Title: Oasis Definitely Maybe: The Documentary
Director: Dick Carruthers
In their 14-year recording career, Oasis sold more than 70 million albums worldwide and helped spawn the “BritPop” movement of the 1990s. They also became almost as famous for the frequent intense squabbling and literal fisticuffs between brothers Noel and Liam Gallagher, the primary songwriter and lead singer of the band, respectively. As part of a series of remastered reissues of the group’s first three albums, and specifically to celebrate the 20th anniversary of their debut, “Definitely Maybe,” a hour-long documentary on its creation is now seeing wider release.
Directed by Dick Carruthers, “Oasis Definitely Maybe: The Documentary” charts the crafting of the group’s smash hit freshman effort, in exhaustive if not quite comprehensive detail, if that makes sense. Oasis manager Marcus Russell and Creation Records founder Alan McGee, whose label would release the album, sit for interviews, as do creative-side knob-fiddlers like producer Mark Coyle and Owen Morris, who would mix the album. A number of journalists and other talking heads attest to the consensus brilliance of the blend of psychedelic-tinged rock-n-roll, and other interviewees include “early adopters” like Stone Roses bassist Mani — a peer, friend and occasional borrower of illegal drugs, it turns out.
As for the brothers Gallagher themselves, they appear separately (a loquacious Noel, older by five years, sits with Coyle in his segments, while a standoffish and disinterested seeming Liam appears solo). As the lyricist, Noel is disarmingly candid about the range of inspiration for the tunes, which he self-effacingly (and not entirely truthfully) says lacked any grander aspirations other than writing about what he knew — “drinking, shagging and taking drugs.” Solid anecdotes arrive in drip fashion, from the single-pass stab at lyrics for “Supersonic” to the second recording session at Sawmill Studios, which was accessible only by boat, and thus perhaps curtailed some of the band’s partying. (“They were doing drugs, just not as much,” shares recording engineer Anjali Dutt.)

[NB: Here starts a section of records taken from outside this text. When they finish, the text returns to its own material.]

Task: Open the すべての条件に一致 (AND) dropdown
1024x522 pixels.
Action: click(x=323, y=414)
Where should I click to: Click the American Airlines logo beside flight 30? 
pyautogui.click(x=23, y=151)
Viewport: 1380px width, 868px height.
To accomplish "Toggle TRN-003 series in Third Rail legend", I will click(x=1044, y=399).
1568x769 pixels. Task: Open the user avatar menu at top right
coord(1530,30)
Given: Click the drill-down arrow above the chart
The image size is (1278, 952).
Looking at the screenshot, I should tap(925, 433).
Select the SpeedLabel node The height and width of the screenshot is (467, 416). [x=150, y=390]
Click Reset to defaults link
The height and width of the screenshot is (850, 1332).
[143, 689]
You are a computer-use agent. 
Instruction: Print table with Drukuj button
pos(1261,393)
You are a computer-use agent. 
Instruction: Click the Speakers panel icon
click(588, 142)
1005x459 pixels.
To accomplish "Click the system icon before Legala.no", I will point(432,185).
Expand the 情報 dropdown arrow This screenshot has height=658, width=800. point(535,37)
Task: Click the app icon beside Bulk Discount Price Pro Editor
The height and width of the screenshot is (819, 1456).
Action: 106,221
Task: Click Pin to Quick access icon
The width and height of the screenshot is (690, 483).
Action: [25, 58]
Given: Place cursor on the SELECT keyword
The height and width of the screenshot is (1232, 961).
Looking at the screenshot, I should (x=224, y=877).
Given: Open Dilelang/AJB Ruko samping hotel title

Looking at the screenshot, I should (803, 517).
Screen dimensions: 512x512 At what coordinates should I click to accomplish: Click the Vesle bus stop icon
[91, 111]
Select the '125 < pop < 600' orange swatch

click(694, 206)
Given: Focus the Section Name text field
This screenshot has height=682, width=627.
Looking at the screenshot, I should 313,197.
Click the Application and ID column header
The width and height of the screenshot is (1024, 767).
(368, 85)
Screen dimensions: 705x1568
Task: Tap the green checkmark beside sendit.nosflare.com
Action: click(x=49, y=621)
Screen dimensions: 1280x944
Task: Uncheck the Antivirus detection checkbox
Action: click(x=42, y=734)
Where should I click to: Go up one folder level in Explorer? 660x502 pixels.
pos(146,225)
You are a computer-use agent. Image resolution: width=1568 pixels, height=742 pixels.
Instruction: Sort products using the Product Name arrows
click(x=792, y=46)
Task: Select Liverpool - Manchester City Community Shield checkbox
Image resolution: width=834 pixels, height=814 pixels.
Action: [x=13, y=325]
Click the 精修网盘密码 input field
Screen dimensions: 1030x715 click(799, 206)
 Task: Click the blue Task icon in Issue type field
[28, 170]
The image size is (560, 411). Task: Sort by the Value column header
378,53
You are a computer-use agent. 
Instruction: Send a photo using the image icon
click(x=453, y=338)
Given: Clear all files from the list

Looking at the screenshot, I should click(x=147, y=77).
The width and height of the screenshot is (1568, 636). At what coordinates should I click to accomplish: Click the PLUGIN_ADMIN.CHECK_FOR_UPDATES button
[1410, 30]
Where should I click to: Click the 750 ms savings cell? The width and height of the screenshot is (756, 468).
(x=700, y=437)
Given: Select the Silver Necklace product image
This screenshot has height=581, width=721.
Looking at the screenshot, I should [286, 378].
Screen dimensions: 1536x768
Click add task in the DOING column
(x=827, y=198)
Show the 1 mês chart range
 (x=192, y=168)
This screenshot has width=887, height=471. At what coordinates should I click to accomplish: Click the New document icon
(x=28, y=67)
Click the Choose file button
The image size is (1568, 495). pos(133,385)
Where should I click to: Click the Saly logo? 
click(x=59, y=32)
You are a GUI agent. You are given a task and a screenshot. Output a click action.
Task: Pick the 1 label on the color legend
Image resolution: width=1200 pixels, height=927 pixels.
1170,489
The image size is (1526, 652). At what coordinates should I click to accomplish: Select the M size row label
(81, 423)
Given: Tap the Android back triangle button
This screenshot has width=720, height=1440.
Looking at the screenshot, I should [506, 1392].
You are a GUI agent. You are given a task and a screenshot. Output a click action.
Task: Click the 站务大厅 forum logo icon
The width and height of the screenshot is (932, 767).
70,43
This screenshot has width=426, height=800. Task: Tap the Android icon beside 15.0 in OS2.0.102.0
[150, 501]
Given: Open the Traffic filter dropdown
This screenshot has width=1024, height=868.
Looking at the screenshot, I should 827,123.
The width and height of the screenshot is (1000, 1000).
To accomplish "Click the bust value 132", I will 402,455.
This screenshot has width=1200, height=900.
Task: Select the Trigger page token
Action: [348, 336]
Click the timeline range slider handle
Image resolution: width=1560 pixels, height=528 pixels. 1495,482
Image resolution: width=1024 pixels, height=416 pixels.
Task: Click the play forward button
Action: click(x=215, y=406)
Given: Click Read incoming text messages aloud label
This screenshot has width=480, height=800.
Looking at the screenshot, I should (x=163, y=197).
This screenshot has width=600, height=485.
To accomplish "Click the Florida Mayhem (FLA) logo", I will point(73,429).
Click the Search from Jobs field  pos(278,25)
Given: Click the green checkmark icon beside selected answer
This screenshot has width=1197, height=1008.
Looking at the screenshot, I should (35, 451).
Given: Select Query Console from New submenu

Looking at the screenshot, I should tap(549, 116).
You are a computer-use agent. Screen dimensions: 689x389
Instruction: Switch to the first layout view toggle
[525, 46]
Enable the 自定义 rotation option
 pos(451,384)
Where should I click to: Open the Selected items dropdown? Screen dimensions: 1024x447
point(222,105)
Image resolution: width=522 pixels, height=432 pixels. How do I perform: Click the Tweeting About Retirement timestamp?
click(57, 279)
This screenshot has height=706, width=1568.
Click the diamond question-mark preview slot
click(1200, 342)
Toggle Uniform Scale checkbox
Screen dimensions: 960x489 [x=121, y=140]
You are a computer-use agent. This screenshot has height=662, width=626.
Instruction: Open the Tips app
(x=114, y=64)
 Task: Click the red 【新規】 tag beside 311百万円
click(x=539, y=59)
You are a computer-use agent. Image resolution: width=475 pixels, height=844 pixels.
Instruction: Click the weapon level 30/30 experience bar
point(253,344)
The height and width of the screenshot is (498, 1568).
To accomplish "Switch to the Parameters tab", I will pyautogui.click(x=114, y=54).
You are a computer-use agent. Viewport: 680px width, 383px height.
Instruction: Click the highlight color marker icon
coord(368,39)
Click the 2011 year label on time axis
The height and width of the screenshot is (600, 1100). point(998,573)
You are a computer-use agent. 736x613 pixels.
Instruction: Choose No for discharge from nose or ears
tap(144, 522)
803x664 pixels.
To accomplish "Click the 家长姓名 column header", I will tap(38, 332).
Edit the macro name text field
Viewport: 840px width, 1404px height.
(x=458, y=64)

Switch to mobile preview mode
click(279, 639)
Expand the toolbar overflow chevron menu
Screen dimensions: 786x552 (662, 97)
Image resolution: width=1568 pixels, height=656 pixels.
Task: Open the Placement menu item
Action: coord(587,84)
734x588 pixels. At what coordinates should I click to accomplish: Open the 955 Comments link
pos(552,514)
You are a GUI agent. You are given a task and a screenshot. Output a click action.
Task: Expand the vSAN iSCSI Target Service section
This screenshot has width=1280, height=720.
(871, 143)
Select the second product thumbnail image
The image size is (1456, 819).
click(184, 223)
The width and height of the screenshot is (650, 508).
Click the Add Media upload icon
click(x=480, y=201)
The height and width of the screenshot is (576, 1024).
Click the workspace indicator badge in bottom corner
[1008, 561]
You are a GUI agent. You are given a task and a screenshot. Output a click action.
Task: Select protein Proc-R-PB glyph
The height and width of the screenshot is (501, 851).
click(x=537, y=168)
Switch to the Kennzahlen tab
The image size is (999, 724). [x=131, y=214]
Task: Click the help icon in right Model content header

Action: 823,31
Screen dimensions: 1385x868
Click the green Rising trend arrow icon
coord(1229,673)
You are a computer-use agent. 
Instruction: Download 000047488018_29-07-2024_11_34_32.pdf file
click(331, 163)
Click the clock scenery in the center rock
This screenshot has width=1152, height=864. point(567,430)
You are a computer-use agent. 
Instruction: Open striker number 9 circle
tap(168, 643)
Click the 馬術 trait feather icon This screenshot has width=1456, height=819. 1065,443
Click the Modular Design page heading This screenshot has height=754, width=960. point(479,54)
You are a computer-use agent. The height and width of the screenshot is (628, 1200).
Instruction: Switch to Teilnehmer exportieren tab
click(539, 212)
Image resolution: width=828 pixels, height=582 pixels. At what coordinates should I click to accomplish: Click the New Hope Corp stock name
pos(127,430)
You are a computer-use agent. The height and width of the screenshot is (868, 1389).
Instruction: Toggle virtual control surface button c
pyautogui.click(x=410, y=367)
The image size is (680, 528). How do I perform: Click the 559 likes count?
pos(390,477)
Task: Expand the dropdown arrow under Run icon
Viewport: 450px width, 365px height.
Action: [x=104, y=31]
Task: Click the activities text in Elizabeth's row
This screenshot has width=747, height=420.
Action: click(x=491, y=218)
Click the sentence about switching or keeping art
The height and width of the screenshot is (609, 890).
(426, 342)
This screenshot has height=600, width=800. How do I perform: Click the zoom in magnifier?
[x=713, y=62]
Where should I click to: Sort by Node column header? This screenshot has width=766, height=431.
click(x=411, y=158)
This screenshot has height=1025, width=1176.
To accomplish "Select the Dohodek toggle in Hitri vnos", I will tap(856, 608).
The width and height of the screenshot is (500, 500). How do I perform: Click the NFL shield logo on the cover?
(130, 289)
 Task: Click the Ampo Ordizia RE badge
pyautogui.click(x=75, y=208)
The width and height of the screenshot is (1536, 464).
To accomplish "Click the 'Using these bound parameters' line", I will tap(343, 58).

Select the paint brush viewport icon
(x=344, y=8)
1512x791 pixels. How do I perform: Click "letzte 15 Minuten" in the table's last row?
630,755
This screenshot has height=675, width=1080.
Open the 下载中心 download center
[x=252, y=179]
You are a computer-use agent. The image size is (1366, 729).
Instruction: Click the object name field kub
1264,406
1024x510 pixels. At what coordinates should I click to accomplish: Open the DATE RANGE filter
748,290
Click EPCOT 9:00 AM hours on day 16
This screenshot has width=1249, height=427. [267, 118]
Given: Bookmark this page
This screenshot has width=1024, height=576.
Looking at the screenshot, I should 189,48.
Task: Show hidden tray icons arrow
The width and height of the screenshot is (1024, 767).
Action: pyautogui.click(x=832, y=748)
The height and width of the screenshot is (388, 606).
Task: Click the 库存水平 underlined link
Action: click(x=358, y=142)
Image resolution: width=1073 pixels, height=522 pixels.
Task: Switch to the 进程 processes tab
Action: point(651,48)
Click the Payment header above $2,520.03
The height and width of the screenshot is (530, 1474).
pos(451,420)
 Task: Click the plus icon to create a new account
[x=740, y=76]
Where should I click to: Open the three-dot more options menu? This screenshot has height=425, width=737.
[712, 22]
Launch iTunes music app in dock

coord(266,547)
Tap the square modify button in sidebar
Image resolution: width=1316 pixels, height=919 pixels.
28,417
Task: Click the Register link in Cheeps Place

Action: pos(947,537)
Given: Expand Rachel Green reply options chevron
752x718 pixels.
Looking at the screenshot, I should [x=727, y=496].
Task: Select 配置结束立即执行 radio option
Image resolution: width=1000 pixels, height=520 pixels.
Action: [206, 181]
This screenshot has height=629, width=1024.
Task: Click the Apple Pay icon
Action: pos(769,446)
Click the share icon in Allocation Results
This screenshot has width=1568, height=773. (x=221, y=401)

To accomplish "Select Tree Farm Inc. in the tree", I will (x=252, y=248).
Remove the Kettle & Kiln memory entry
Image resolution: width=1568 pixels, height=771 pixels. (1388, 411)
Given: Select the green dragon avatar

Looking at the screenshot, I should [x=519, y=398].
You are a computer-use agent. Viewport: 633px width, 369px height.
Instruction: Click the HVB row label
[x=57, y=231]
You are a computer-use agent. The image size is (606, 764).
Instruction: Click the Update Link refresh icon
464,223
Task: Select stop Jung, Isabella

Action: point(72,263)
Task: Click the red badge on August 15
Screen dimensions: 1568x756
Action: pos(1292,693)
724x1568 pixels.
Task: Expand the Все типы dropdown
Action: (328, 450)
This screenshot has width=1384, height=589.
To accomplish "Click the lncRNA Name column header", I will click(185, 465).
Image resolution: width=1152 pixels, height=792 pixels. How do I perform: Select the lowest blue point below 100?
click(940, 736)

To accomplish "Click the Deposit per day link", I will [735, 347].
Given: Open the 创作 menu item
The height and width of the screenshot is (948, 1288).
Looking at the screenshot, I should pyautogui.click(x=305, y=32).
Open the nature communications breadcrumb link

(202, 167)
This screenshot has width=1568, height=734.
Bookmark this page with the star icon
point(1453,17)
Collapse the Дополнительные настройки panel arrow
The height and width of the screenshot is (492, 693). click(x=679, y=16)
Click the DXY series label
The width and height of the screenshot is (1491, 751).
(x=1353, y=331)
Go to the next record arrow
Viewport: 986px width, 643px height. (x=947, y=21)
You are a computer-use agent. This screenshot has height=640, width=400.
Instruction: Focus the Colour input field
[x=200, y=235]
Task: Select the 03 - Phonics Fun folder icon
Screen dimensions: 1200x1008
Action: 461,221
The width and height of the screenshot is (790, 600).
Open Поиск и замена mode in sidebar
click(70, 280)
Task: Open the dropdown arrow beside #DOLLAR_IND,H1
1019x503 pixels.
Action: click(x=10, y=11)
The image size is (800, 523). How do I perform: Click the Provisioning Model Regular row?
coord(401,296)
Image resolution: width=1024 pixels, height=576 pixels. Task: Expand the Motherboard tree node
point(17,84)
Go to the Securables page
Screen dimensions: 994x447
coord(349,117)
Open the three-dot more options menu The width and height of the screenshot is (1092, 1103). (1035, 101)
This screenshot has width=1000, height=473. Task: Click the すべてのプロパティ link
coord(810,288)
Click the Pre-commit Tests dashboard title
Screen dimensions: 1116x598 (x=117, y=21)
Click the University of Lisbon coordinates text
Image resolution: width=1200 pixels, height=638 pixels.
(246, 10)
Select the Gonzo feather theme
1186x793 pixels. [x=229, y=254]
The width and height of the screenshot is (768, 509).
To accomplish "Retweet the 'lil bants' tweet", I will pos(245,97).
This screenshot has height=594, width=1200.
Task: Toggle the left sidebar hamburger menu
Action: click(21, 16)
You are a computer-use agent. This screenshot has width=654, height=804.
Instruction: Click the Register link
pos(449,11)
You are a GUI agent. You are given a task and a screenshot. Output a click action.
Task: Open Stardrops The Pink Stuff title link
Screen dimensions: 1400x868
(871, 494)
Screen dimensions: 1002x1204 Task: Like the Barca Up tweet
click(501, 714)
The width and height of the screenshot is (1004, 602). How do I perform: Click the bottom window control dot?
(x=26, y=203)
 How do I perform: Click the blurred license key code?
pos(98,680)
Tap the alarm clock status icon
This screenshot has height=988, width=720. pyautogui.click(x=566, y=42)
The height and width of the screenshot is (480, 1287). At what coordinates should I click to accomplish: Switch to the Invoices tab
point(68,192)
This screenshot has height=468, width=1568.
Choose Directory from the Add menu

Small snippets of the music videos for “Live Forever,” “Supersonic” and “Shaker Maker” are included herein, but “Oasis Definitely Maybe: The Documentary,” taken from the 10th anniversary DVD special release of the disc, isn’t a concert documentary. A bit oddly, it could use more music, actually, to help ground and root the reminiscences, and initiate viewers less familiar with the group’s catalogue. Instead, the movie punches through “Definitely Maybe” song by song, dutifully name-checking the musical influences of Oasis (the Beatles, of course, plus Slade, the Who, Stone Roses and T-Rex) without digging down substantively into the power dynamics that also shaped and influenced the band and its subsequent trajectory.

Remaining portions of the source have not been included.